João entra no café com um passo apressado. Pela forma demorada com que olha para os poucos clientes presentes, parece procurar alguém. Afinal chegara antes da hora marcada. Tem assim tempo para procurar a mesa que mais lhe parece apropriada para o encontro.
Numa mesa junto à parede, está um homem com para lá de meia-idade. Sozinho com o seu copo de três e o maço em cima da mesa, fuma outro cigarro para não dar pelo tempo que não passa. O jornal, dobrado, já foi lido. Não encontrou nada que lhe dissesse respeito. Eram sempre as notícias do costume. Mais uma visita de sua eminência o Cardeal à Província, mais uma vitória do Benfica. Não tem pois, João, nada com que se preocupar. Dali não vem perigo. E porque haveria de vir?

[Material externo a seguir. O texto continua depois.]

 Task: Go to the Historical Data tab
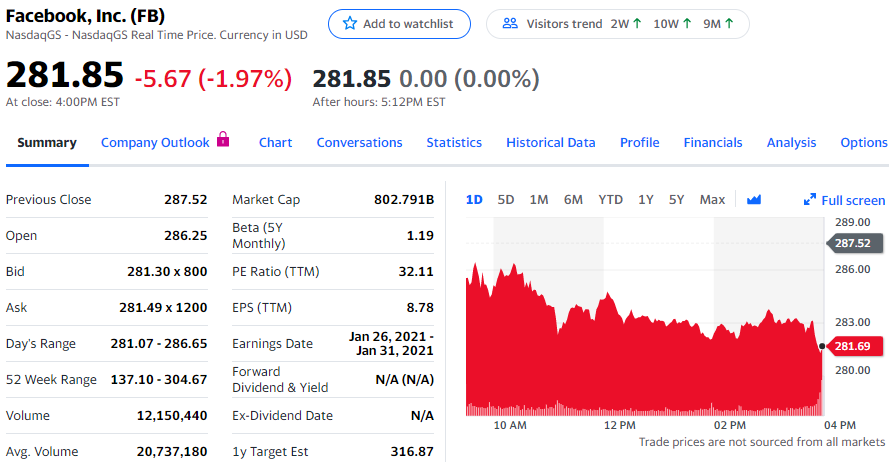pyautogui.click(x=550, y=142)
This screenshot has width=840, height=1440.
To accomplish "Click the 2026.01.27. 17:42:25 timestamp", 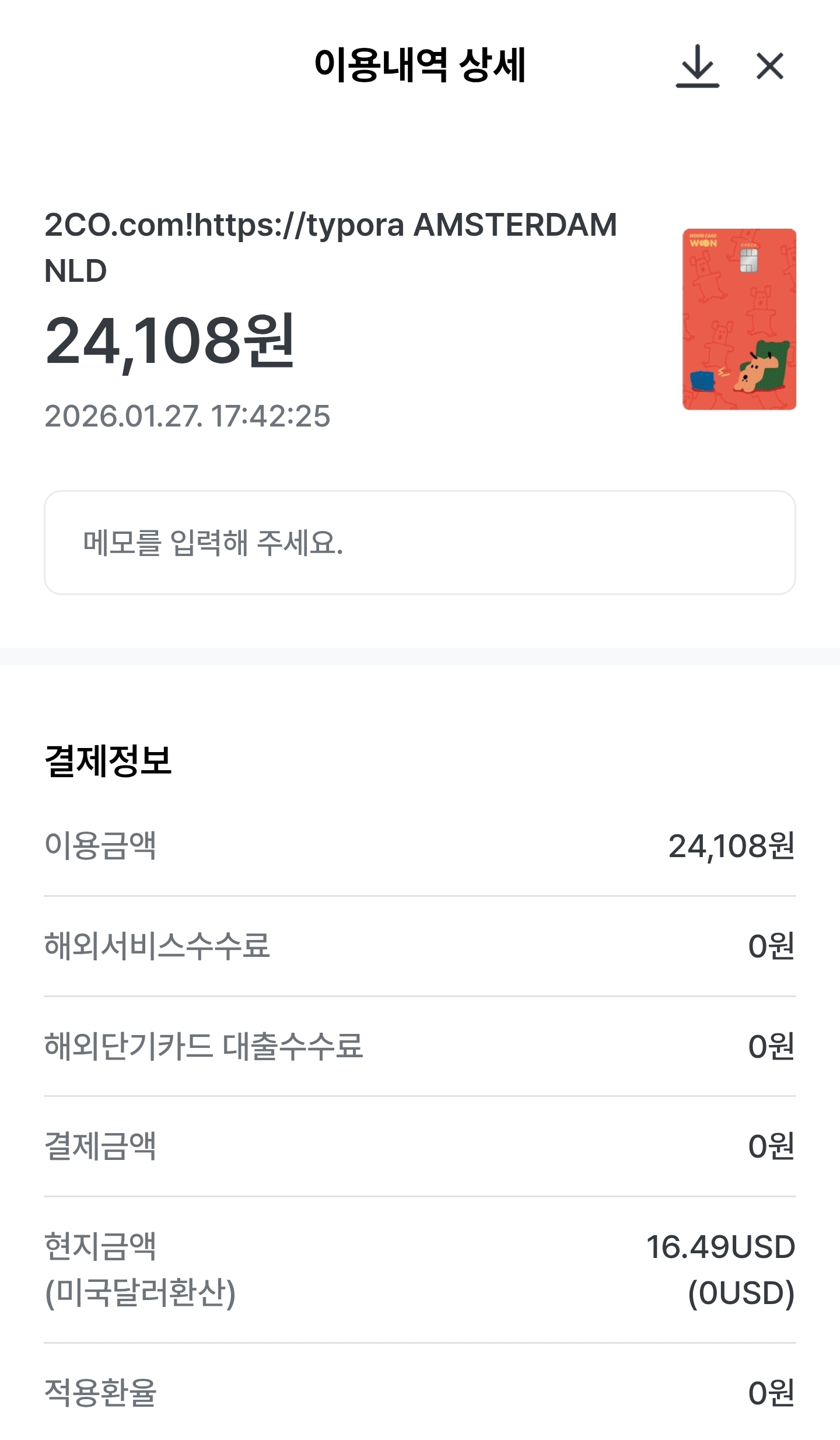I will (187, 417).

Senta-se na mesa junto à janela. Aquela que lhe parece mais resguardada dos restantes clientes. Levanta a cabeça na direcção do empregado e aguarda que este lhe dirija o olhar. Debaixo do braço, João trazia um embrulho que colocou sobre o colo assim que se sentou.
– O que vai tomar? – Diz o empregado entretanto chegado à sua beira.
– Espero por companhia. Se não se importa peço depois. – Passando a mão pela garganta diz apressadamente – Mas olhe, traga-me então um de três que mato já, esta secura.
O empregado volta para detrás do balcão e sacode os ombros como que a dizer – Esta juventude nunca sabe o que quer!
Joana chega ao café, no seu plácido passo olha pela vitrina e localiza logo o João. Olha por cima do ombro para certificar-se de que ainda vem sozinha e dirige-se à mesa. Suavemente coloca a mão no ombro direito do João e senta-se à sua frente.
– Que susto! – Diz o rapaz de olhos arregalados. Suspira e sorri-lhe.
– Desculpa o atraso, fiquei a estudar e perdi as horas.
– Chegaste bem a tempo. O que tomas?
Nisto, chega o empregado com o copo de três na bandeja, apoiada no antebraço e com o tradicional pano dobrado suspenso no pulso.
– Aqui tem. Vão desejar mais alguma coisa? A menina? – Olhando para o empregado, responde apenas – O mesmo.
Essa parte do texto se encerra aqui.